SINDOTIME.COM-Dalam upaya meningkatkan kapasitas kelembagaan dan memperdalam pemahaman terhadap kebijakan fiskal nasional, Anggota DPRD Kabupaten Padang Pariaman, St Dedi Firmansyah, mengikuti Bimbingan Teknis (Bimtek) Implementasi Undang-Undang Nomor 1 Tahun 2022 tentang Hubungan Keuangan antara Pemerintah Pusat dan Pemerintah Daerah (HKPD). Kegiatan yang berlangsung selama empat hari di Jakarta tersebut menjadi wadah bagi para legislator daerah untuk memperkuat kompetensi dalam bidang pengelolaan keuangan daerah.

Bimbingan teknis ini diselenggarakan oleh Lembaga Pengembangan dan Pengabdian pada Masyarakat Sekolah Tinggi Ilmu Administrasi dan Ilmu Pendidikan Nasional dengan fokus memberikan pemahaman menyeluruh mengenai arah kebijakan fiskal terbaru.

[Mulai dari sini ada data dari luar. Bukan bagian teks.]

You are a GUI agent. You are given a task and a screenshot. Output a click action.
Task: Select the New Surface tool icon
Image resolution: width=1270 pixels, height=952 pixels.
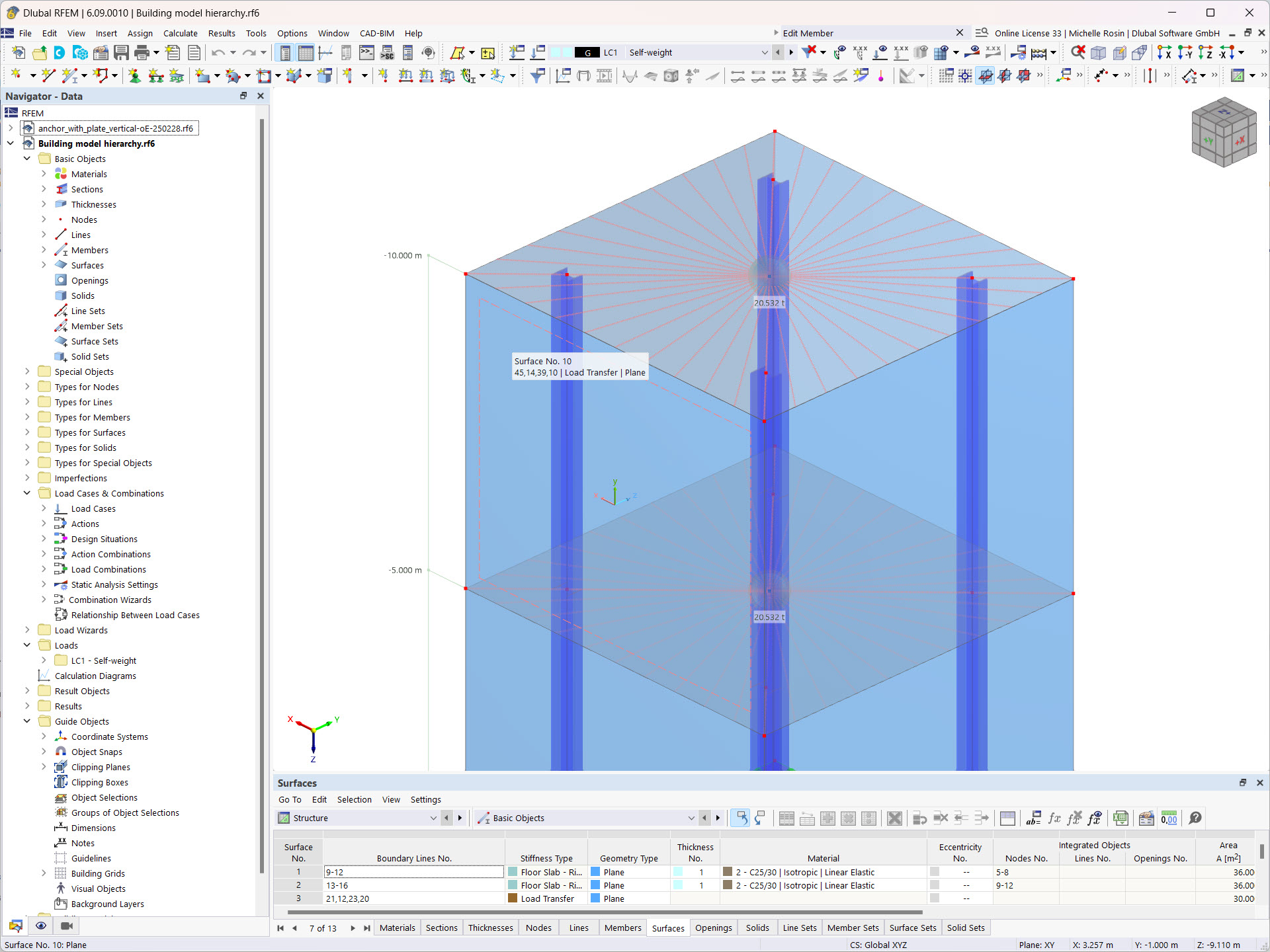(x=202, y=77)
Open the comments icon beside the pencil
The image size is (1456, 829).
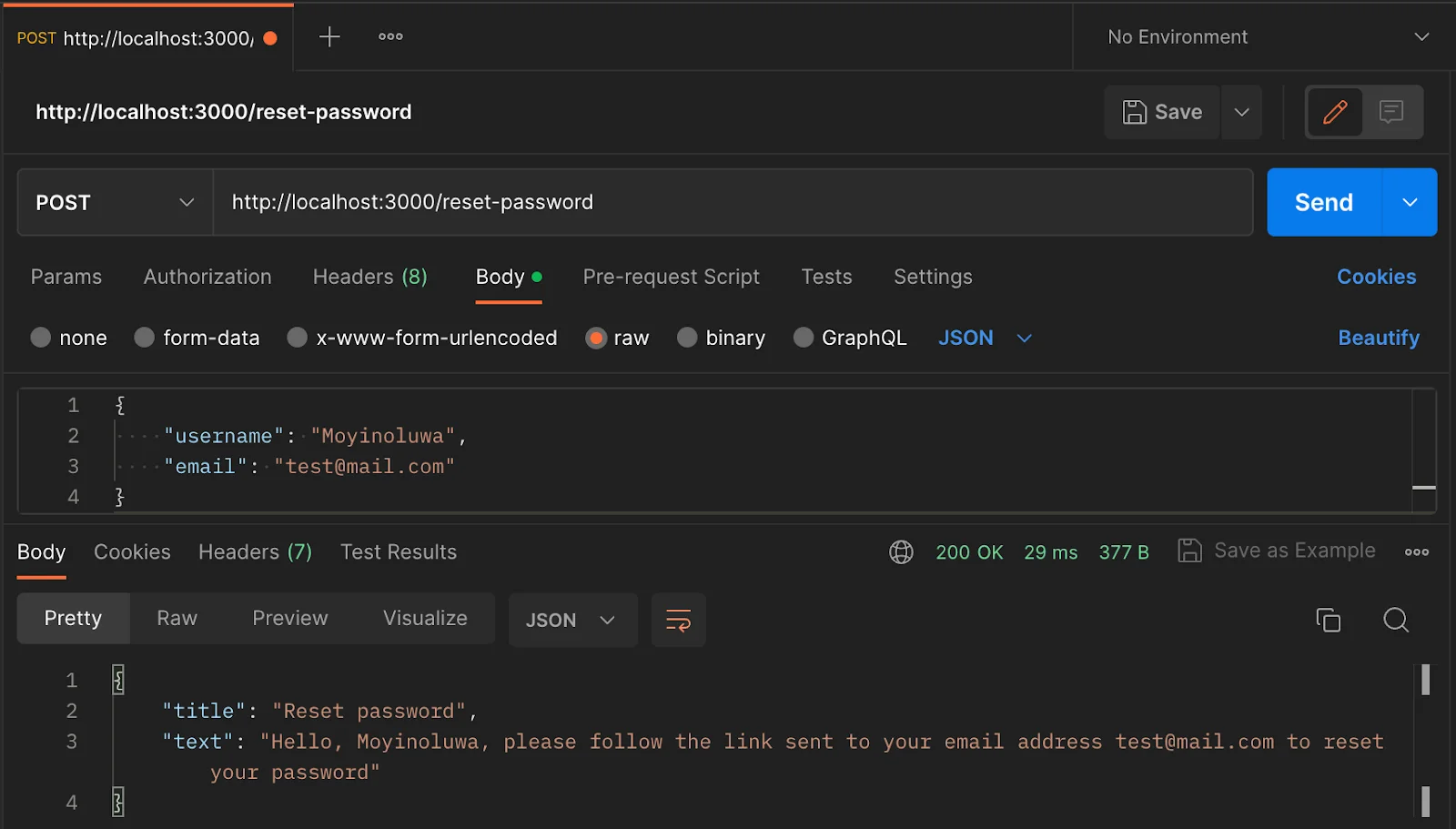(x=1390, y=112)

Materi yang disampaikan mencakup konsep dasar hubungan keuangan antara pemerintah pusat dan daerah, pembagian kewenangan fiskal, optimalisasi sumber-sumber pendapatan daerah, mekanisme transfer ke daerah, hingga penyusunan kebijakan anggaran yang selaras dengan ketentuan dalam UU Nomor 1 Tahun 2022.

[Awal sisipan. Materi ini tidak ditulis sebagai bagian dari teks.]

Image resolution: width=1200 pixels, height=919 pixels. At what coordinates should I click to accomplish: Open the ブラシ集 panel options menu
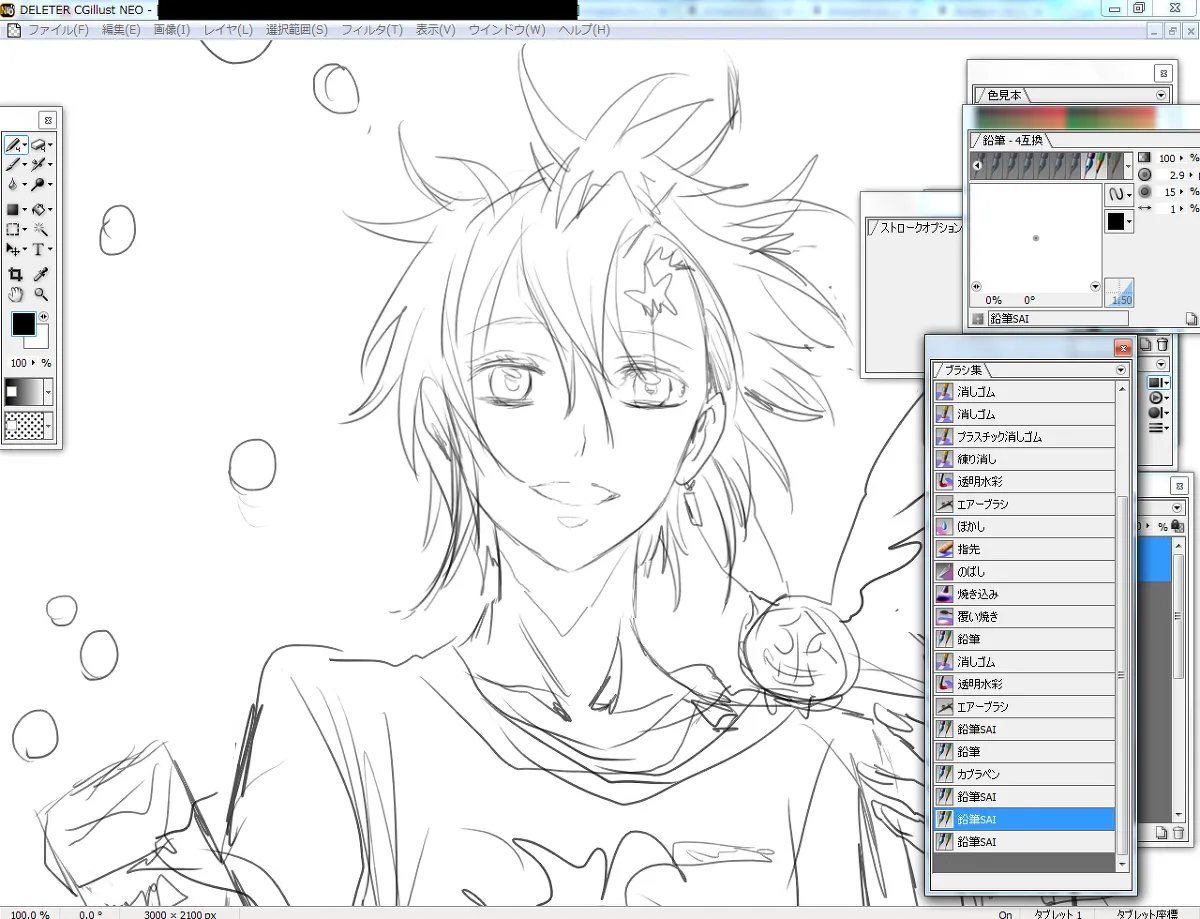(x=1121, y=370)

Baca Juga  Komisi II DPRD Padang Pariaman Sorot Persoalan Sampah

Tidak hanya mengikuti pemaparan materi dari para narasumber, peserta juga terlibat dalam diskusi interaktif, pembahasan studi kasus, serta pertukaran pengalaman mengenai penerapan regulasi HKPD di berbagai daerah. Rangkaian kegiatan tersebut dirancang untuk memperkuat kapasitas anggota DPRD dalam menjalankan tiga fungsi utama, yakni legislasi, penganggaran, dan pengawasan.

St Dedi Firmansyah menegaskan bahwa penguasaan terhadap substansi Undang-Undang HKPD merupakan kebutuhan mendasar bagi setiap anggota DPRD agar mampu menjalankan tugas dan kewenangan secara optimal.

“Sebagai wakil rakyat, kami memiliki tanggung jawab dalam pembentukan peraturan daerah, pembahasan dan persetujuan APBD, serta pengawasan terhadap pengelolaan keuangan daerah. Karena itu, pemahaman yang utuh terhadap UU HKPD menjadi bekal penting agar setiap kebijakan yang diambil tetap berada pada koridor peraturan perundang-undangan,” katanya.

Baca Juga  157 Kepala Sekolah Dilantik, Guru Harus Jadi Teladan Terbaik

Menurut Dedi, keberhasilan implementasi UU HKPD sangat bergantung pada kesamaan persepsi antara pemerintah daerah dan DPRD terkait pembagian kewenangan, pengelolaan sumber-sumber pendapatan, hingga tata kelola anggaran. Sinergi tersebut dinilai penting untuk menciptakan pembangunan daerah yang lebih efektif, transparan, dan dapat dipertanggungjawabkan.

Ia juga menilai bahwa peningkatan kapasitas melalui kegiatan bimbingan teknis akan semakin memperkuat fungsi pengawasan DPRD terhadap penggunaan APBD. Dengan pemahaman yang lebih baik, proses pengawasan diharapkan mampu mendorong pemanfaatan anggaran yang lebih tepat sasaran, efisien, serta meminimalkan potensi penyimpangan dalam pelaksanaan program pemerintah daerah.

Lebih lanjut, Dedi mengatakan seluruh pengetahuan dan pengalaman yang diperoleh selama mengikuti Bimtek akan menjadi bekal dalam pembahasan rancangan peraturan daerah, penyusunan Anggaran Pendapatan dan Belanja Daerah (APBD), pelaksanaan fungsi pengawasan, hingga memperjuangkan aspirasi masyarakat Kabupaten Padang Pariaman.